En novembre 1981, Eduardo Frei Montalva avait été admis dans une clinique de Santiago, pour une opération de hernie, a priori bénigne. Mais quelques semaines plus tard, il est mort brutalement – officiellement, à cause de complications liées à l’opération.

« Un des principaux objectifs à abattre »
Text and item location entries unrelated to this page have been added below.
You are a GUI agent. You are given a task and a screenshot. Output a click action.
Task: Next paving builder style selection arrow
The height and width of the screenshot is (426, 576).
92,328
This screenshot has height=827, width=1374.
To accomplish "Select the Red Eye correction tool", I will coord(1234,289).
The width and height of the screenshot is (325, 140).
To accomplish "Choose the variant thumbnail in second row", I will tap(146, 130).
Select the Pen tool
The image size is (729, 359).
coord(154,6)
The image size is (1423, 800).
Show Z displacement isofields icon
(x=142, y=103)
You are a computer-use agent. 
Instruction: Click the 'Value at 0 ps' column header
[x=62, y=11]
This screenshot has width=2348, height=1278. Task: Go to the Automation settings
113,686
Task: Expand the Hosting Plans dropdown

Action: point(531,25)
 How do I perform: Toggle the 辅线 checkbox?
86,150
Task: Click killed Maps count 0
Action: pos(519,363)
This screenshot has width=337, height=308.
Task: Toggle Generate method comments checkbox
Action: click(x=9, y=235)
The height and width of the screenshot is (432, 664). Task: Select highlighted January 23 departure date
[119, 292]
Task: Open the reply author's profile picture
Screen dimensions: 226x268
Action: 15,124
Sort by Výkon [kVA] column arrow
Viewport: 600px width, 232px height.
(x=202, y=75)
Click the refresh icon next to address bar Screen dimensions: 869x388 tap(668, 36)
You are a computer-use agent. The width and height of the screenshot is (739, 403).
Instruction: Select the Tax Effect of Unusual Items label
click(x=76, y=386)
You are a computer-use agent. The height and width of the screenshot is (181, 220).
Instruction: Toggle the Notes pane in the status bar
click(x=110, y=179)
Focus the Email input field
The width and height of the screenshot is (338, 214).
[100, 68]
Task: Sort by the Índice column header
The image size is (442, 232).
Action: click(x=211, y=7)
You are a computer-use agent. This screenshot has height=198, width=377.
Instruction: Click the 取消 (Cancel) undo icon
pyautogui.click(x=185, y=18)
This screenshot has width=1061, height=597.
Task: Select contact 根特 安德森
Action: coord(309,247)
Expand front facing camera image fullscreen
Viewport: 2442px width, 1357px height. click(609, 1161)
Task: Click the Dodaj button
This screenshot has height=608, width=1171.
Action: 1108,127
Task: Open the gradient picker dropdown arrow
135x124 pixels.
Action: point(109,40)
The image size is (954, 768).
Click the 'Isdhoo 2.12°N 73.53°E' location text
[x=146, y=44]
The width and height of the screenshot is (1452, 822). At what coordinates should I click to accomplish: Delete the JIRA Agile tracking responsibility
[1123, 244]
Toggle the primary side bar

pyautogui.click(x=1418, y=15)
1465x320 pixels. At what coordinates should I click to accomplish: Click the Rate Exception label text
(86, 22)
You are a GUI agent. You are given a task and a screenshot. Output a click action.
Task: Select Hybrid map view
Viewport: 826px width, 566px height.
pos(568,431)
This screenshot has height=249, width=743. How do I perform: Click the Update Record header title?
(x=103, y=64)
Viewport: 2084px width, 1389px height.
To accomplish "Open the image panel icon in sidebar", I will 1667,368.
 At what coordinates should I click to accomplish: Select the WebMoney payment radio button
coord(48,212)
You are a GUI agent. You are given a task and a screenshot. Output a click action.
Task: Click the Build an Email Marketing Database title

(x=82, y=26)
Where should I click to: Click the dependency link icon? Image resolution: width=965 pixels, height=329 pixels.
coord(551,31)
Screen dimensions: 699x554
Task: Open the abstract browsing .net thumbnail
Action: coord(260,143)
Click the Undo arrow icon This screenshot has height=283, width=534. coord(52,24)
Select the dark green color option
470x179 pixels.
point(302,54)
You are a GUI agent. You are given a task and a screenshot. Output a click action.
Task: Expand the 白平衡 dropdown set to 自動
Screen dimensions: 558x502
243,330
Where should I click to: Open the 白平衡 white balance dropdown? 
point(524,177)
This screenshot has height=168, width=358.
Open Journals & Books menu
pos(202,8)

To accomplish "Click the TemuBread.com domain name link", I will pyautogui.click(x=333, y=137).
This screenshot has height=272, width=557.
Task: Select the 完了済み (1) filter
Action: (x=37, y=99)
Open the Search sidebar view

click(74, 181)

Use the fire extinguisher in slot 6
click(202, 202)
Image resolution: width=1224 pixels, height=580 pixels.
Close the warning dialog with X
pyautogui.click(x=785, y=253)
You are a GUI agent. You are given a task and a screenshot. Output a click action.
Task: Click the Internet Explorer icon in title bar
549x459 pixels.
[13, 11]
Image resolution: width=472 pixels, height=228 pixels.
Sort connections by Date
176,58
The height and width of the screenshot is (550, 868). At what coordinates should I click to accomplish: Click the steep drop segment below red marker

« Il y a eu deux expertises disant que de très petites quantités et espacées dans le temps de thallium et de gaz moutarde, se sont mêlées pour affaiblir les défenses immunitaires du président Frei, expliquant qu’il n’ait pu se remettre », a précisé Nelson Caucoto, avocat de la famille Frei Ruiz-Tagle. Le juge Alejandro Madrid a pour sa part confirmé l’usage d’« une substance chimique ».

Pendant son gouvernement, Eduardo Frei Montalva avait entrepris une ambitieuse réforme agraire et avait nationalisé une partie de la production de cuivre, principale richesse du pays, dans les années 1960. En 1973, il avait soutenu le coup d’État militaire contre le président socialiste Salvador Allende (1970-1973). Mais déçu par la junte militaire, il était ensuite devenu une figure importante de l’opposition et « donc un des principaux objectifs à abattre pour la dictature », a souligné maître Caucoto. Fondateur de la démocratie-chrétienne, Frei Montalva était considéré comme un opposant dangereux par Pinochet, car il était resté au pays alors que les dirigeants de la gauche chilienne avaient dû s’exiler.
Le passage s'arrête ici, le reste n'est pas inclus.